For over 10 years, Nasser Zawia, a professor of pharmacy at the University of Rhode Island has researched how early childhood lead exposure can contribute to Alzheimer’s disease.

According to the Center for Disease Control, Alzheimer’s is the most common type of dementia that begins with mild memory loss and potentially leads to loss of the ability to carry on a conversation and respond to the environment. As of 2018, the Alzheimer’s Association reports that roughly 5.7 million Americans are living with the disease, and there is currently no cure.

Zawia explained that there are two types of the disease: late onset and early onset. Early-onset Alzheimer’s occurs before the age of 65 and is typically genetic. People who develop Alzheimer’s over the age of 65, have no genetic predisposition. Five percent of patients with Alzheimer’s disease have early onset, while 95 percent of patients have late onset.

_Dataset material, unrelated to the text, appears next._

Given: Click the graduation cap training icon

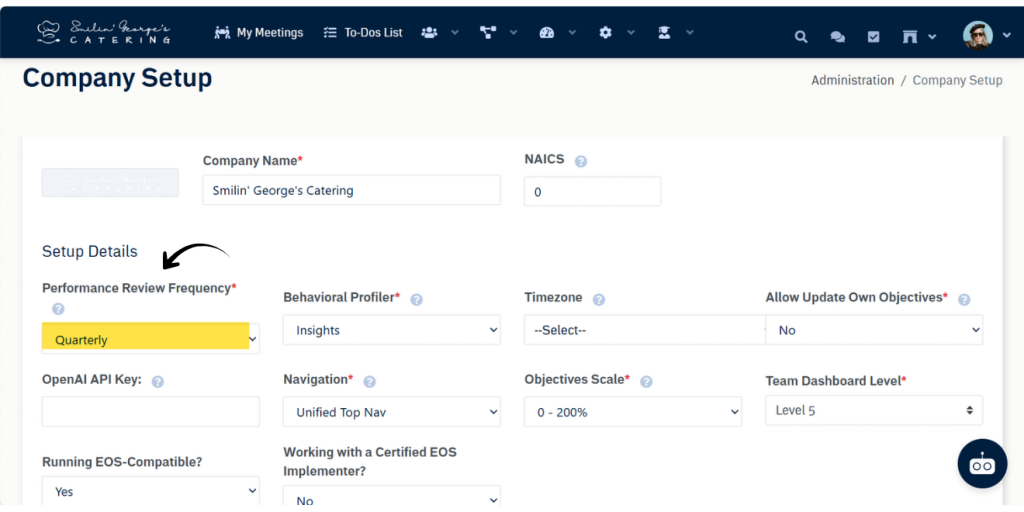Looking at the screenshot, I should coord(663,33).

“This suggested to me that something in the environment, diet, and lifestyle may contribute as a risk factor since the disease occurred so sporadic and late,” Zawia said.

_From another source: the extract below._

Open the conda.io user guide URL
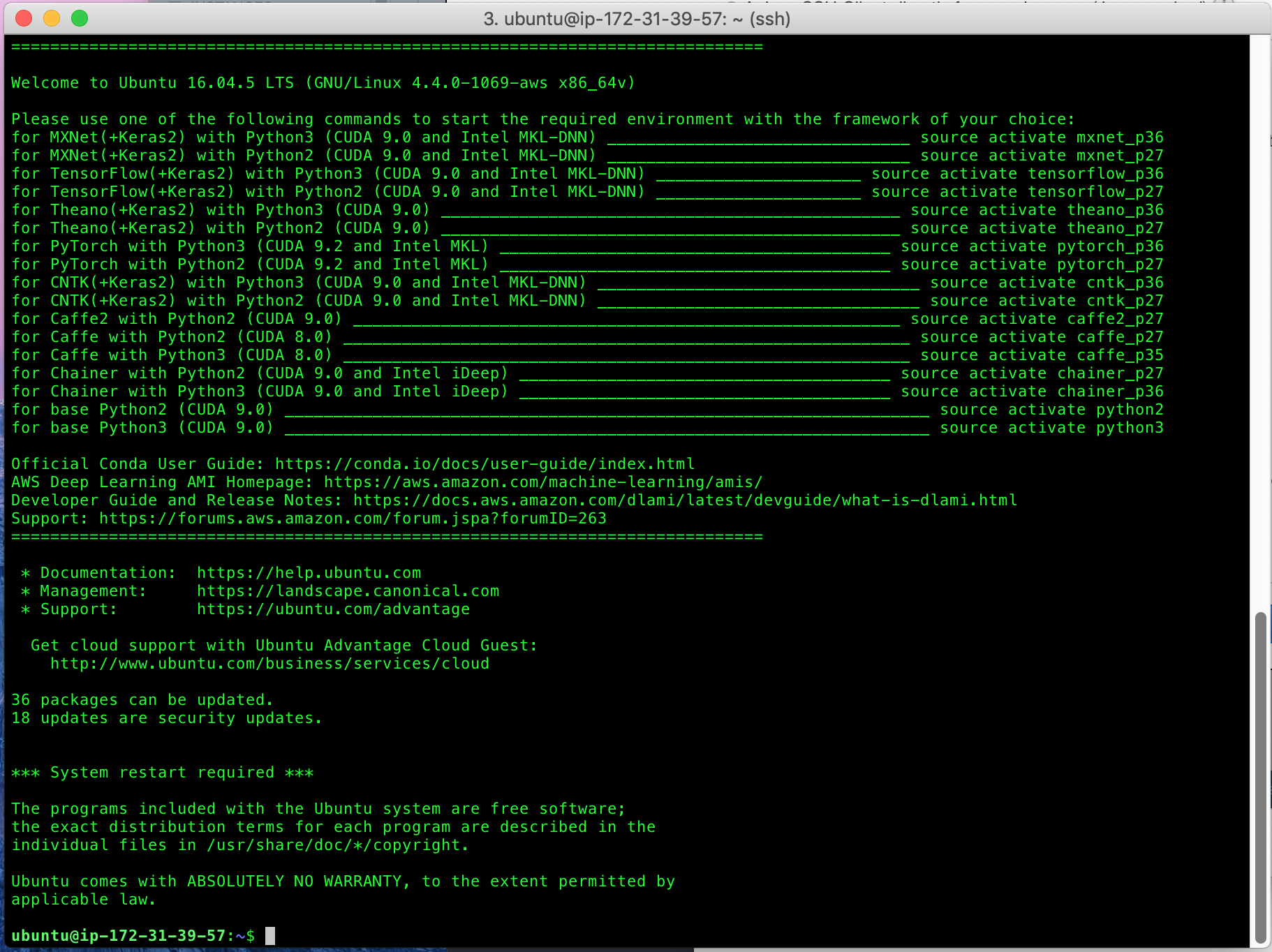1272x952 pixels. click(x=485, y=464)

Zawia is a trained neurotoxicologist, educated in studying the adverse effects chemical substances have on the brain. He had been studying lead for a while and knew it interfered with cognitive processes. Prior research had been done regarding the effect of lead on children but no one before him had looked at its effect later on in life.

In his research, Zawia exposed young mice and rats to lead and then aged them for two years. He noticed that those who had been exposed to lead had an increase of biomarkers of proteins and tangles associated with Alzheimer’s disease. This became the first evidence that an environmental exposure can predetermine what can happen to people in old age.

“The problem was that mice, along with many other animals, do not get Alzheimer’s,” Zawia said. “So people believed us more when we did our research on monkey tissue.”

Zawia and his team were able to look at the brains of monkeys who had been exposed to lead 23 years prior.

“We were fortunate that a scientist was studying the impact of lead on monkeys born in the 1980s,” Zawia said. “When she retired, she gave up the monkeys and we were able to take them.”

By looking at the monkey tissue, Zawia again found that those who had exposure to lead in childhood had elevated levels of biomarkers of Alzheimer’s disease. As monkeys can get Alzheimer’s, his findings became widely accepted.

“I published the research in 2008 and it got a lot of media attention,” Zawia said.

He was featured both nationally and internationally on platforms such as CNN, ABC News and CBS. Since then, Zawia has continued his research into Alzheimer’s and gene-environment interaction.

According to the Association of Health Care Journalists, there is an expected 40 percent increase in Alzheimer’s incidence by 2025. Zawia and his students are currently working to develop drugs that will treat this disease.